## Input data:
--------------------------------------------------

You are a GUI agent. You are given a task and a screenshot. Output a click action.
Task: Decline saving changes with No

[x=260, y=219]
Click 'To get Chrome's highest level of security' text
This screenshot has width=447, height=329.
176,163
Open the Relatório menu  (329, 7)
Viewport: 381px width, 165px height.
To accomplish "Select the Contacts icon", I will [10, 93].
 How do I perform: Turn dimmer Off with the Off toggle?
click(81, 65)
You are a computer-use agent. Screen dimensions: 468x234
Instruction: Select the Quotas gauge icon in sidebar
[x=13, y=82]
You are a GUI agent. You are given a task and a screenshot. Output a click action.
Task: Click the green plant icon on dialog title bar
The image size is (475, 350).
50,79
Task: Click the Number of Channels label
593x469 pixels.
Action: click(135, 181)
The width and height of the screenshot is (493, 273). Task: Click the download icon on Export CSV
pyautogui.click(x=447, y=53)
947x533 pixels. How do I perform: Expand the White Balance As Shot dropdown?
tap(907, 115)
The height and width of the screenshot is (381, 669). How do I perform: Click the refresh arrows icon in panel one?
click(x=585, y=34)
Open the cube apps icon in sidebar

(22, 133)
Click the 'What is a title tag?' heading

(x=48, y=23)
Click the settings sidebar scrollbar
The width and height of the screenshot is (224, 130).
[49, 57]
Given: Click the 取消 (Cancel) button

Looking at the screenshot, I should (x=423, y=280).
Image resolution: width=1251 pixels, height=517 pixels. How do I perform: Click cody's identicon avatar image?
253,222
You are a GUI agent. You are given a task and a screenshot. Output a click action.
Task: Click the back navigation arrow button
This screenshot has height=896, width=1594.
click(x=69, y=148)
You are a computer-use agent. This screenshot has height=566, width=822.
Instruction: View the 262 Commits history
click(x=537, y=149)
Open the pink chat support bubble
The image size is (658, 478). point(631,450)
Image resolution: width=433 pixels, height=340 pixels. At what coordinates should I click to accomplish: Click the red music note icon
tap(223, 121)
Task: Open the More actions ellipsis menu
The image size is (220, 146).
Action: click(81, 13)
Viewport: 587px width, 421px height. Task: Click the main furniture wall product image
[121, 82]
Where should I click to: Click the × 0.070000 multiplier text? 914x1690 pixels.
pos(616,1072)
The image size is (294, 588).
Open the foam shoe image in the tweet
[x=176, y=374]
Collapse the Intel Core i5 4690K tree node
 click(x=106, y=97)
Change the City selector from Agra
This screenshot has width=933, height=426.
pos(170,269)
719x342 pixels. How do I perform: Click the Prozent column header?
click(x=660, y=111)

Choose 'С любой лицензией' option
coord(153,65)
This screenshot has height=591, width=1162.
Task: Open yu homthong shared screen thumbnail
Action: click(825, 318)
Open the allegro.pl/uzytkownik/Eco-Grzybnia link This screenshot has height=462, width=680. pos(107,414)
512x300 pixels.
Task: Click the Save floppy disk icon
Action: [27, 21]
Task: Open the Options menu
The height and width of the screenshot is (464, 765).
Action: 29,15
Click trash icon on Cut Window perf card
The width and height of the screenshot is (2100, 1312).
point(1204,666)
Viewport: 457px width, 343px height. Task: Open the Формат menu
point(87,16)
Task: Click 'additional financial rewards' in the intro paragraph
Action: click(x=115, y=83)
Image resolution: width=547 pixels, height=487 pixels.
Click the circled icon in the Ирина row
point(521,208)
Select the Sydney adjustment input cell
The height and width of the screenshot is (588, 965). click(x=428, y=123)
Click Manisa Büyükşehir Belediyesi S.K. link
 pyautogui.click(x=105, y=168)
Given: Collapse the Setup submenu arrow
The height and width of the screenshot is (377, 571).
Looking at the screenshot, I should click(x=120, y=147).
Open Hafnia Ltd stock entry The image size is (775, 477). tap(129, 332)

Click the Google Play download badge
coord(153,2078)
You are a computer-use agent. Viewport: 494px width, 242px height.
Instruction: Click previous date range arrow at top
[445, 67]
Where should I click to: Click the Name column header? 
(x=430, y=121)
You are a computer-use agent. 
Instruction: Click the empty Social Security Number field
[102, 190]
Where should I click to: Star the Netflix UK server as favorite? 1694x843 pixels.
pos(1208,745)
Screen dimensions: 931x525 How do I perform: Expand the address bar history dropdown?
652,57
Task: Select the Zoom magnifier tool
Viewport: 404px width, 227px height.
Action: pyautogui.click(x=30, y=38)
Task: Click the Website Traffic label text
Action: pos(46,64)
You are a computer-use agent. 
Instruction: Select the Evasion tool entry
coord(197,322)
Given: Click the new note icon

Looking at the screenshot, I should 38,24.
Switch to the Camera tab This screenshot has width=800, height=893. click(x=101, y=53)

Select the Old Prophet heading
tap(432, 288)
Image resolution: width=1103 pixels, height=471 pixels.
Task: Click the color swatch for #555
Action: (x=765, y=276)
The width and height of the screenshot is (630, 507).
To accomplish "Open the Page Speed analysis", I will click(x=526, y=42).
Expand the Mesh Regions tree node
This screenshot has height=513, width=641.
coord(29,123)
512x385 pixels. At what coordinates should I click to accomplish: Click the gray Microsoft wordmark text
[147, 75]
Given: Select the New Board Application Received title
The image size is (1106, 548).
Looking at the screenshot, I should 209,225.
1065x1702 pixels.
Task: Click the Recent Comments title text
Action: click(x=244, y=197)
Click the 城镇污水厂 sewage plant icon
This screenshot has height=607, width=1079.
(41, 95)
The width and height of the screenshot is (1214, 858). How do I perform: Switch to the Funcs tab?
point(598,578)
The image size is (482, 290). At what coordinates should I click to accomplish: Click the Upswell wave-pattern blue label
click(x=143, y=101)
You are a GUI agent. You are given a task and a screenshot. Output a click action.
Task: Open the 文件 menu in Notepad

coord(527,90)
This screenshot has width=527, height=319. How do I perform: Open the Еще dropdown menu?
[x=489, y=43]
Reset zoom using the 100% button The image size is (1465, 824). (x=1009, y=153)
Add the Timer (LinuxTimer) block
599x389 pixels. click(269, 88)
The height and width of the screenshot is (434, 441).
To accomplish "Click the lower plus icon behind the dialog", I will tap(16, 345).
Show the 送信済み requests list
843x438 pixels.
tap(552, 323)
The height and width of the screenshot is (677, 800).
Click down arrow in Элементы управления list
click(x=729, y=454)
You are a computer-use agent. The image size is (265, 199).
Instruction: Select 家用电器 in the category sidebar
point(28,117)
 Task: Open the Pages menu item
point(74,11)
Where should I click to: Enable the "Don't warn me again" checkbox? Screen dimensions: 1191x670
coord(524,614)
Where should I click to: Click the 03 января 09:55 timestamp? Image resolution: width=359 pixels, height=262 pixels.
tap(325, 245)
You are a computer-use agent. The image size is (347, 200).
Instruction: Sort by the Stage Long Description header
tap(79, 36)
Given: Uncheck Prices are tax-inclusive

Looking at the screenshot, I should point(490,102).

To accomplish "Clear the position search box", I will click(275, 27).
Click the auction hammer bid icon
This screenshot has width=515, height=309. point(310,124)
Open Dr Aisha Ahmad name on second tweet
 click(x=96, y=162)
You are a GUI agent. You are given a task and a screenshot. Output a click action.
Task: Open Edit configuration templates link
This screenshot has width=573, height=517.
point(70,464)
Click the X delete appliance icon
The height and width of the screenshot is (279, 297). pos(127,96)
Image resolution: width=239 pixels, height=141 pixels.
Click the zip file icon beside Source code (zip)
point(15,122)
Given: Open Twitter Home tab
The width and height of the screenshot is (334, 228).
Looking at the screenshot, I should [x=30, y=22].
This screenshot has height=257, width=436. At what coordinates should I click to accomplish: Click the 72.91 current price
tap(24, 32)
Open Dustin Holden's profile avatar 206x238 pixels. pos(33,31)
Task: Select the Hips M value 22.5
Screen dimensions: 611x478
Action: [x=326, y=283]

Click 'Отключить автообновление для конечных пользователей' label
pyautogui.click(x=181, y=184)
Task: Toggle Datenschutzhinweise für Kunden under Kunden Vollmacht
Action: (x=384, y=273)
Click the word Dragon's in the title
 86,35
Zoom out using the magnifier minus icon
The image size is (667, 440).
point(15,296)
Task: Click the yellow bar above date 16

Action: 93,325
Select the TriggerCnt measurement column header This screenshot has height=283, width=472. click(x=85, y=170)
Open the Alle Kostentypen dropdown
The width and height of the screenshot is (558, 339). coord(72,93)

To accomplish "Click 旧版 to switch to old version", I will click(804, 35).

--------------------------------------------------

## Your instructions:
Only the lines above from the one with "This screenshot has width=447, height=329." through the one with "You are a computer-use agent. This" should be duplicated, character for character.

## Written response:
This screenshot has width=447, height=329.
176,163
Open the Relatório menu  (329, 7)
Viewport: 381px width, 165px height.
To accomplish "Select the Contacts icon", I will [10, 93].
 How do I perform: Turn dimmer Off with the Off toggle?
click(81, 65)
You are a computer-use agent. Screen dimensions: 468x234
Instruction: Select the Quotas gauge icon in sidebar
[x=13, y=82]
You are a GUI agent. You are given a task and a screenshot. Output a click action.
Task: Click the green plant icon on dialog title bar
The image size is (475, 350).
50,79
Task: Click the Number of Channels label
593x469 pixels.
Action: click(135, 181)
The width and height of the screenshot is (493, 273). Task: Click the download icon on Export CSV
pyautogui.click(x=447, y=53)
947x533 pixels. How do I perform: Expand the White Balance As Shot dropdown?
tap(907, 115)
The height and width of the screenshot is (381, 669). How do I perform: Click the refresh arrows icon in panel one?
click(x=585, y=34)
Open the cube apps icon in sidebar

(22, 133)
Click the 'What is a title tag?' heading

(x=48, y=23)
Click the settings sidebar scrollbar
The width and height of the screenshot is (224, 130).
[49, 57]
Given: Click the 取消 (Cancel) button

Looking at the screenshot, I should (x=423, y=280).
Image resolution: width=1251 pixels, height=517 pixels. How do I perform: Click cody's identicon avatar image?
253,222
You are a GUI agent. You are given a task and a screenshot. Output a click action.
Task: Click the back navigation arrow button
This screenshot has height=896, width=1594.
click(x=69, y=148)
You are a computer-use agent. This screenshot has height=566, width=822.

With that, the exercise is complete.